NEW YORK – The genes contributing to different forms of epilepsy appear to overlap, though more rare variants affecting mutation-intolerant regions of such genes seem to be overrepresented in individuals with severe forms of the disease, according to an ultra-rare variant analysis presented at the American Society of Human Genetics virtual meeting on Friday.
"This finding supports the hypothesis that the location of a missense variant, vis a vis, the intolerance of the surrounding genomic sequence may, in part, predict the severity of the resulting [epilepsy] phenotype," Joshua Motelow, a research fellow at the Columbia University Irving Medical Center's Institute for Genomic Medicine and a clinical fellow in pediatric critical care medicine at the New York Presbyterian Morgan Stanley Children's Hospital, reported there.
As part of the Epi25 Collaborative, an effort that brings together exome sequences and phenotypic information on more than 19,000 individuals with epilepsy including developmental and epileptic encephalopathies (DEE), genetic generalized epilepsy (GGE), and non-acquired focal epilepsy (NAFE), investigators from Columbia and Duke University analyzed protein-coding portions of the genome in 12,501 epilepsy cases and nearly 9,300 controls.
Consistent with prior studies pointing to a spectrum of somewhat overlapping genetic contributors in individuals with milder or more severe forms of epilepsy, the team found that both the location and type of mutation within a gene may in some cases influence its effect on epilepsy risk.

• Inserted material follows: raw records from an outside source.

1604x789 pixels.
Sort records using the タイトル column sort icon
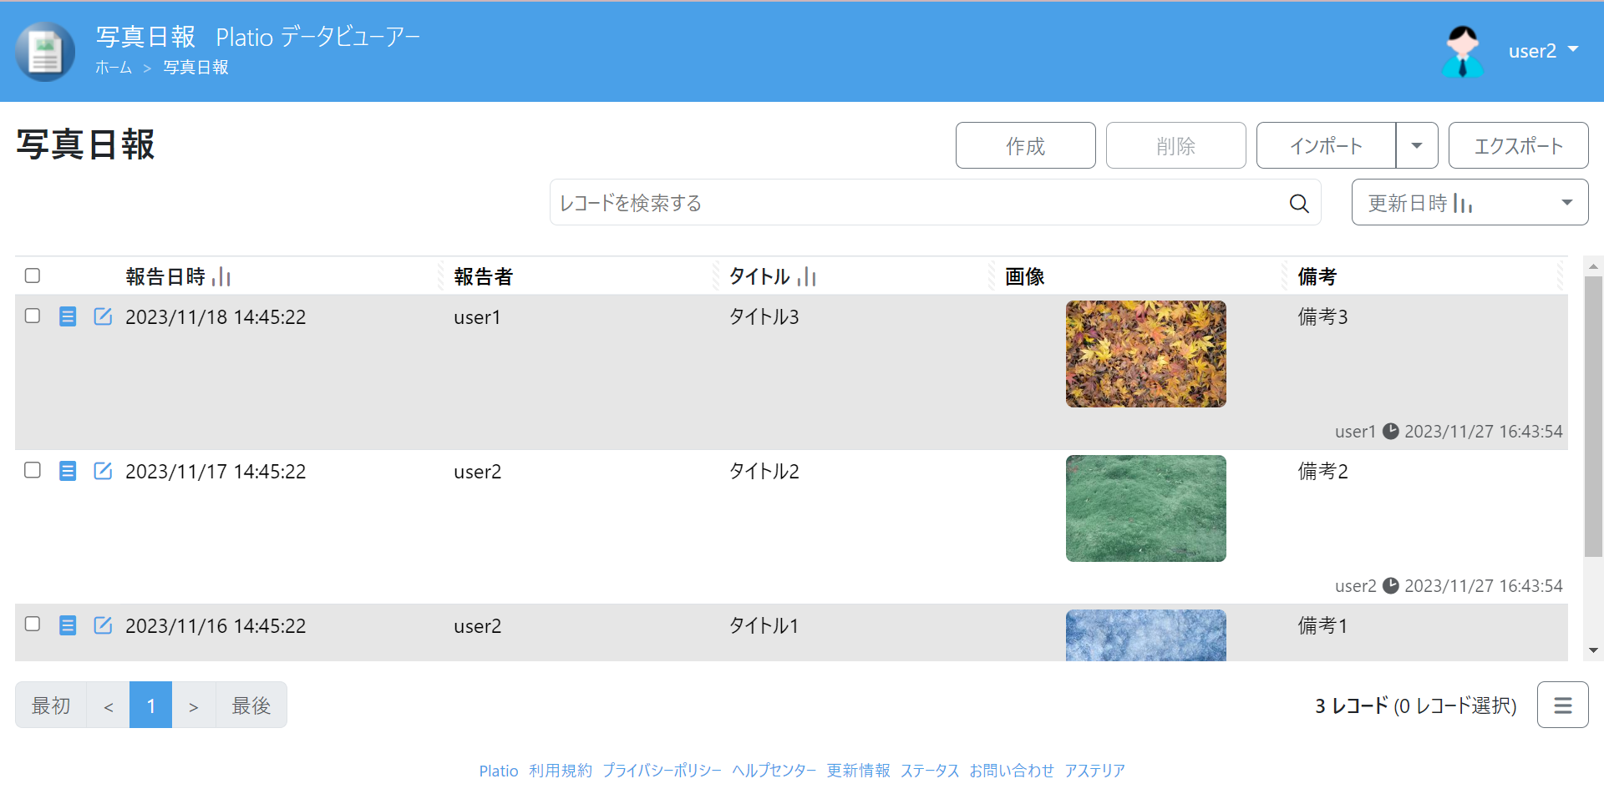pyautogui.click(x=807, y=277)
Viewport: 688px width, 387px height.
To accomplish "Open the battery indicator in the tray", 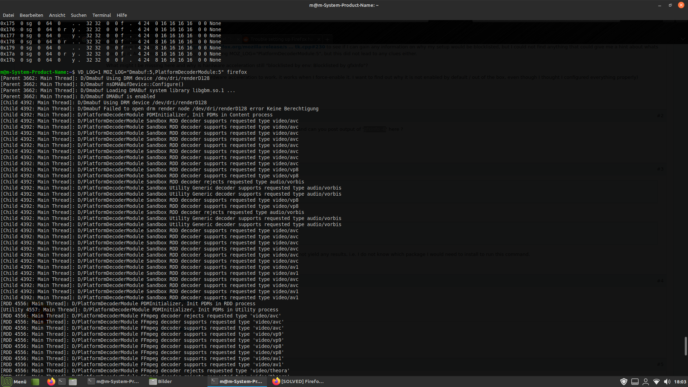I will (x=635, y=381).
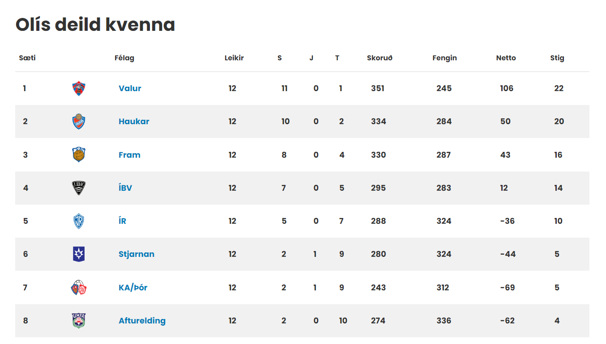Image resolution: width=606 pixels, height=344 pixels.
Task: Click the Haukar club crest icon
Action: 79,122
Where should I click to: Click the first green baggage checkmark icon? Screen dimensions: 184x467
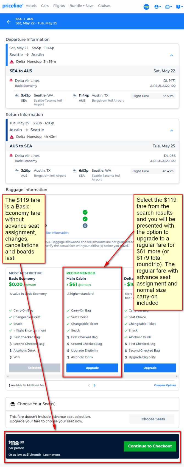point(85,212)
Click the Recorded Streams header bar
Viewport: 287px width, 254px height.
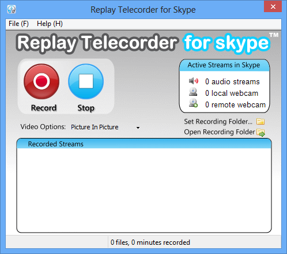[144, 144]
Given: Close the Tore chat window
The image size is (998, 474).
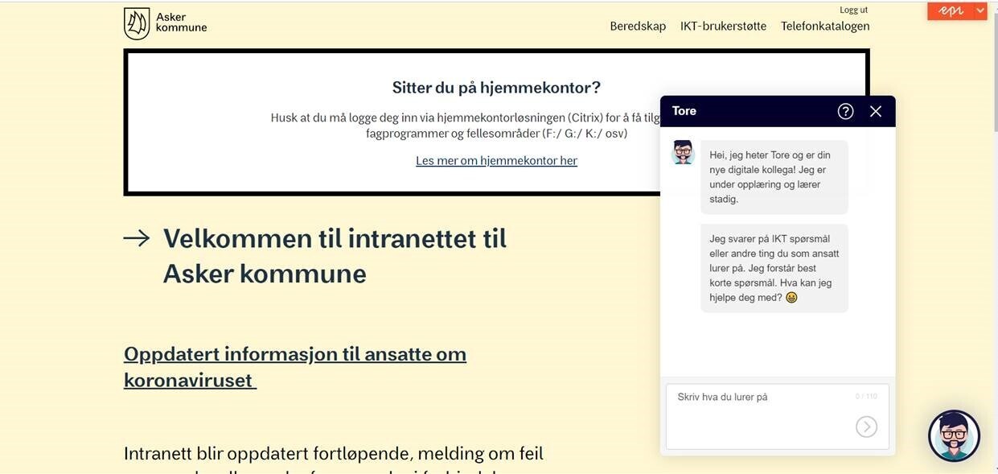Looking at the screenshot, I should (876, 112).
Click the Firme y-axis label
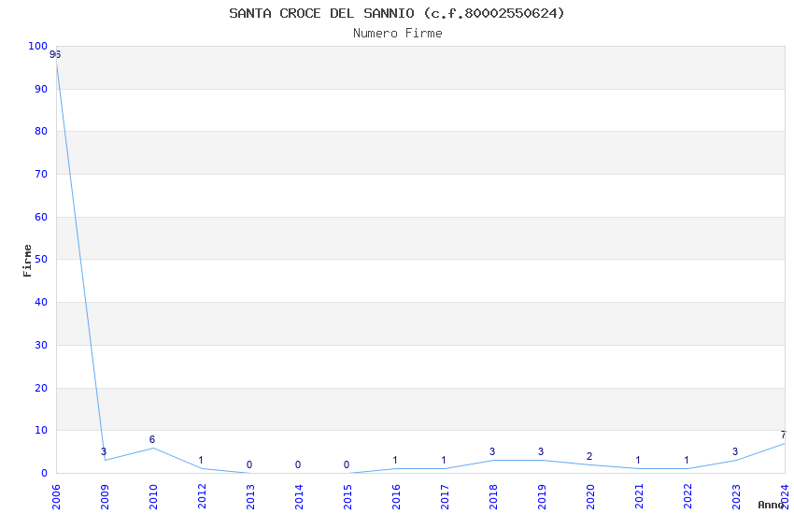 (x=27, y=260)
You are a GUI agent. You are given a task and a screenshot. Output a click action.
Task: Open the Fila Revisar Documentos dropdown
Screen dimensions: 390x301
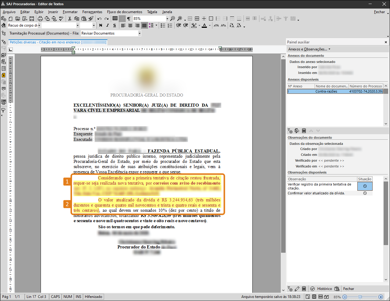tap(139, 33)
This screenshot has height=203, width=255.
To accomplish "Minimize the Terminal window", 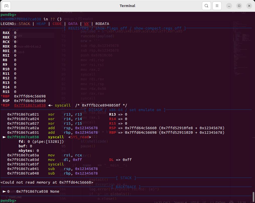I will pyautogui.click(x=229, y=6).
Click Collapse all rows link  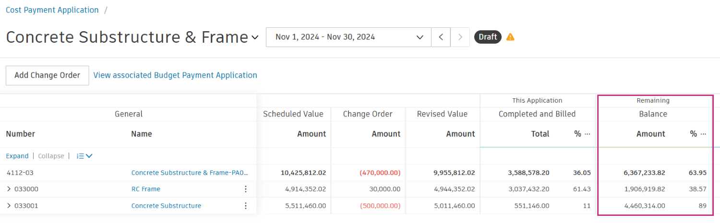coord(50,156)
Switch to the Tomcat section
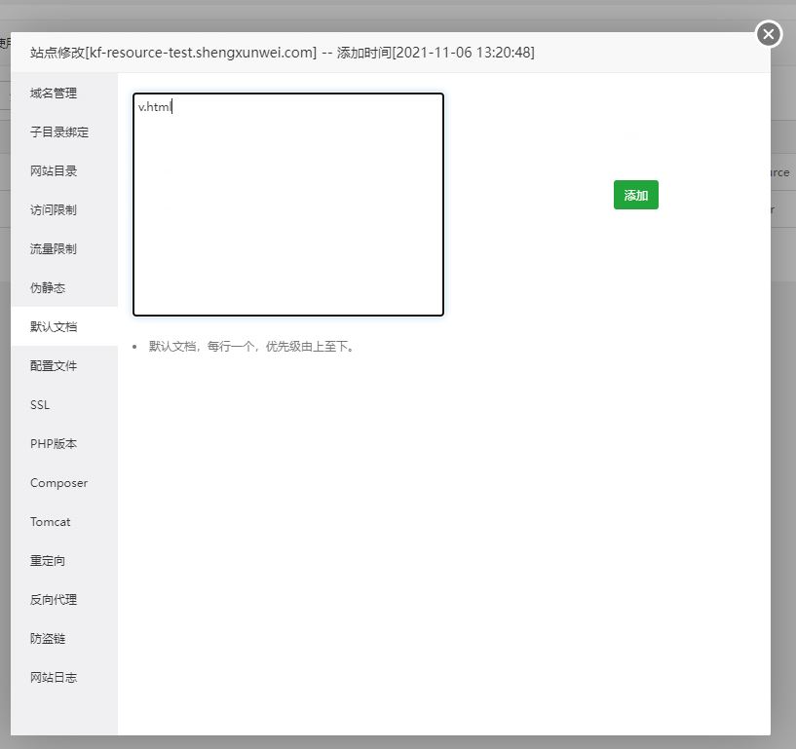This screenshot has width=796, height=749. pos(51,521)
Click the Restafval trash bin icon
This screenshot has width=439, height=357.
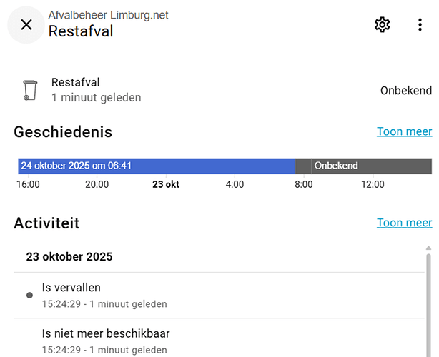(x=30, y=91)
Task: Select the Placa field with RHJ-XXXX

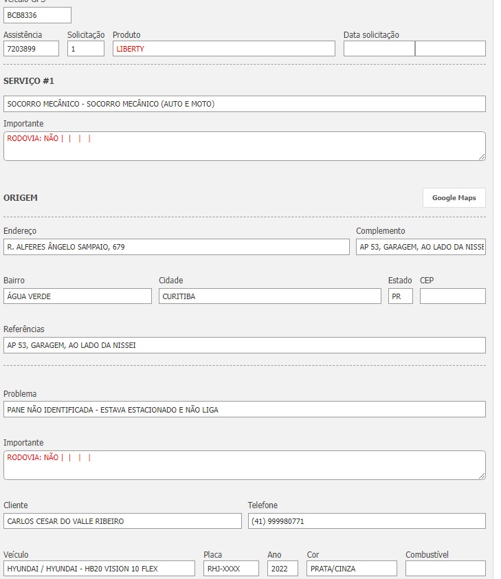Action: tap(231, 569)
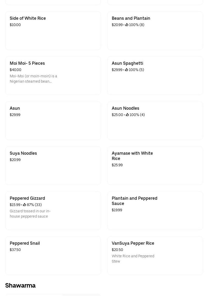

In particular, the alterations turning up in individuals with a severe epilepsy subtype were more apt to carry rare variants in mutation-intolerant parts of a gene, known as "sub-genic intolerant" regions.
"Taken together, our study suggests that while multiple epilepsies may be caused by dysfunction in a shared set of genes, the severity of the epilepsy may be determined, in part, by the severity of the variant dictated by its location within the more intolerant regions of the gene," Motelow and his colleagues wrote in an abstract accompanying the conference presentation.
Building on interim rare variant results that members of the Epi25 consortium published last year, Motelow and colleagues clustered high-quality exome sequences from the participants with the help of SNP-based ancestry and population sub-structure clues. Within those clusters, in turn, they looked at base coverage and limited their analyses to bases with similar coverage to account for the methods used to generate the exomes.
"Our clustering method, which is being published shortly in another manuscript, more easily allows the incorporation of non-European populations," Motelow explained, adding that the current Epi25 analysis included individuals with African, East Asian, and admixed ancestry.
To search for rare variants contributing to one or more forms of epilepsy, the team assessed functional variants in genes across the case and control samples in each genetic cluster of participants.
Using regional intolerance analyses and a sub-genic intolerance filtering approach, Motelow explained, the researchers attempted to focus in on sub-genic sites with potential ties to DEE — a less common form of epilepsy that tends to be more severe and is typically diagnosed in younger individuals — or to more common, less severe forms of the disease such as NAFE and GGE.
The team uncovered ultra-rare protein-truncating or damaging missense mutations affecting new and known epilepsy genes in individuals with DEE, for example. In more than two dozen of the genes containing suspicious mutations in the DEE cases, subsequent analyses unearthed damaging ultra-rare variants linked to NAFE or GGE.
But changes in the overlapping genes appeared to turn up in different sub-genic regions depending on the type of epilepsy considered, Motelow reported, noting that "the distribution of DEE variants are significantly different from non-acquired focal epilepsy variants and trending toward different [distributions] compared to GGE."
That pattern seemed to hold when the investigators expanded their analysis to ultra-rare variants found in the ClinVar database, though Motelow cautioned that additional within-gene analyses are needed to ensure that this pattern holds across genes, and to rule out the possibility that all severe epilepsy variants are over-represented in the least mutation-tolerant genes in general.
Nevertheless, from the results at hand, he and his abstract co-authors suggested that "sub-genic intolerance may help distinguish variants causing different epilepsy phenotypes and may provide additional diagnostic utility along with the discovery of the remaining genes associated with epilepsy."